Interview with Mervyn Wheatley

ACROSS THE ATLANTIC AGAIN – Mervyn Wheatley and Tamarind

By Jill Southwood

Photo by Billy Black

On New Years Eve before the stroke of midnight and the beginning of 2013 Mervyn and his wife Penny agreed that he would attempt his 4th OSTAR. From his home port of the River Yealm, near Plymouth, England, Mervyn’s meticulous planning began, which would pay off over and again for this enormous challenge.

Having owned Tamarind for 15 years and covered some 110,000 miles, many singlehanded, the boat was well set up to cross the Atlantic again.

A superb start saw Mervyn first across the line accompanied by the music of The Band of Her Majesty’s Royal Marines at full volume!

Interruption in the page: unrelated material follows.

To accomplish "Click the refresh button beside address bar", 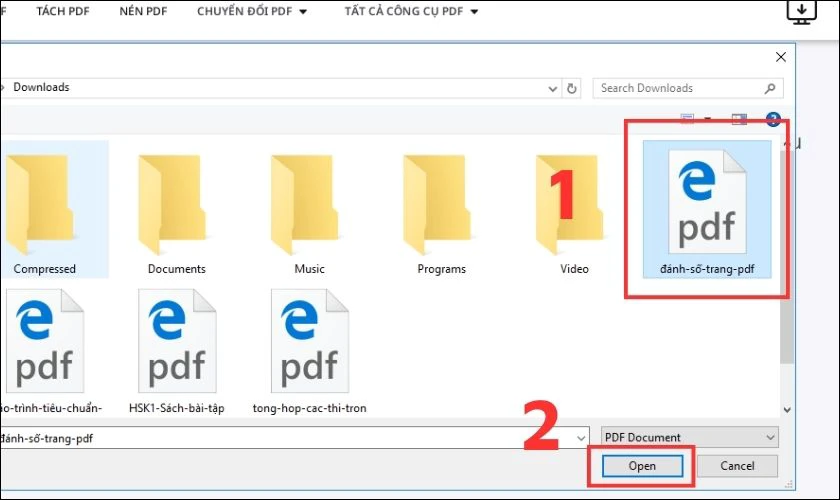I will (571, 88).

Inspite of winds against him, and poor weather conditions most of the way, Mervyn’s race was going very well until he approached the dreaded Grand Banks. Both the wind vane and his autopilot stopped working. Thirteen years earlier, during the 2000 OSTAR, a similar problem occurred. Mervyn hand-steered Tamarind for 13 days until he arrived at the finish having lost 28 pounds in body weight. This was not an experience he wished to repeat.

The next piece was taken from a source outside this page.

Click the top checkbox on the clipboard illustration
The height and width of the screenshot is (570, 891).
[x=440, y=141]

There was a chance of putting into St. John’s, Newfoundland but, with still 1000 miles to reach the Newport finish line, it could have made more sense to turn back across the Atlantic for home. Eventually he managed to reach Halifax, Nova Scotia, for repairs and a very warm and helpful welcome. Unfortunately, he had a nasty accident on the way, falling and breaking his nose. No repairs carried out on that apart from mopping up blood in the cockpit! After 24 hours, he was able to set off again having also bought a new CD player – no music aboard was unthinkable. His surprise ration packs, prepared by Penny, kept him going throughout his hardships.

Photo by Billy Black

The most desolate part of the journey was crossing the Grand Banks. It was very cold and wet with dense fog for four days. He experienced variable winds from all directions. One morning they started from the east at dawn, veered through 360 degrees, and become easterly again by evening. It was impossible to see anything, no land, no ship, no human being – just thick fog. If they hit something, they would hit it and so be it.

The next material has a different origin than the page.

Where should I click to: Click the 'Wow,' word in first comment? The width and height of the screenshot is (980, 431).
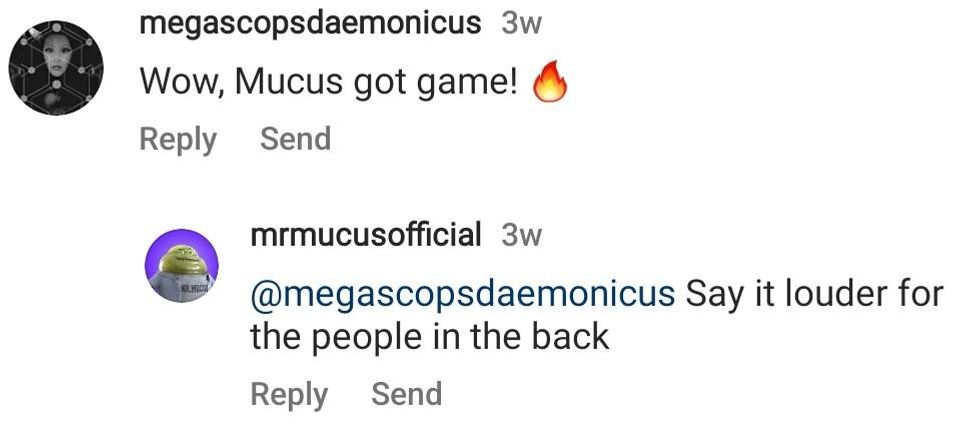click(x=183, y=82)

At last with about 10 miles to go the wind shifted giving Mervyn a very good run to the finish line after 30 days, 4 hours and 59 minutes. Royal Marines are very rugged but this race is extremely tough mentally. You may not see another human for over a month. You probably don’t know where the other competitors are. You are very, very alone on a vast and seemingly endless ocean.